Below are the entries to work from; restate word for word the portion that opens with the line containing "Спортсмены (29, 206)" and closes with the line containing "[Ann] (17, 2408)", keeping both.

» **SUPPLIED DATA**:

——

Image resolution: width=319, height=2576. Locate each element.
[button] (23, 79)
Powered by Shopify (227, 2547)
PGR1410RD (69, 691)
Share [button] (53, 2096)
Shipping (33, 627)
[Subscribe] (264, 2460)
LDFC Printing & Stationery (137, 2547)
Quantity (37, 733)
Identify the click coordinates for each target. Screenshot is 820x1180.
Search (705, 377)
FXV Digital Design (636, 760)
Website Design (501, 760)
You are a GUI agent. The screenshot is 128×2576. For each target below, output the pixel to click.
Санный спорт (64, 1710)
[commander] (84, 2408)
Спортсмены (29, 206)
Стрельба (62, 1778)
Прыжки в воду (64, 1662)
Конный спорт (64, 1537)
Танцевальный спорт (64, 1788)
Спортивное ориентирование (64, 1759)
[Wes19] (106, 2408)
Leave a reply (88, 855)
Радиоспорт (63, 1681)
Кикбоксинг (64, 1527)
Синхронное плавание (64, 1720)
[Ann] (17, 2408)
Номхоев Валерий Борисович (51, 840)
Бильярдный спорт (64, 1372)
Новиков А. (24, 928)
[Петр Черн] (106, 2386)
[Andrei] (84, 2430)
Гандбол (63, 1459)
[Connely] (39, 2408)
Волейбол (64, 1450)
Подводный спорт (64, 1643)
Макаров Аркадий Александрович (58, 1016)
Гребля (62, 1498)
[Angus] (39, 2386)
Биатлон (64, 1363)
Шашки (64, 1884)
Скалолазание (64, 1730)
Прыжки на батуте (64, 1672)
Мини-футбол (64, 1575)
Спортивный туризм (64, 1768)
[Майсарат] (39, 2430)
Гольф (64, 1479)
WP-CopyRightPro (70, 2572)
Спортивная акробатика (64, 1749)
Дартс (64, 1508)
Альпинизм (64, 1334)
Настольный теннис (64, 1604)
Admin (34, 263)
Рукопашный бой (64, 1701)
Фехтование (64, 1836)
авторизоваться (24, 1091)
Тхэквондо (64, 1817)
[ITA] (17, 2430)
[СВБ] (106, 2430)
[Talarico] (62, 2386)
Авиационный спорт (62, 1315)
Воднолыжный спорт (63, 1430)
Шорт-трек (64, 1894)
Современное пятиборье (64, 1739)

——

» **EXERCISE ANSWER**:
Спортсмены (29, 206)
Стрельба (62, 1778)
Прыжки в воду (64, 1662)
Конный спорт (64, 1537)
Танцевальный спорт (64, 1788)
Спортивное ориентирование (64, 1759)
[Wes19] (106, 2408)
Leave a reply (88, 855)
Радиоспорт (63, 1681)
Кикбоксинг (64, 1527)
Синхронное плавание (64, 1720)
[Ann] (17, 2408)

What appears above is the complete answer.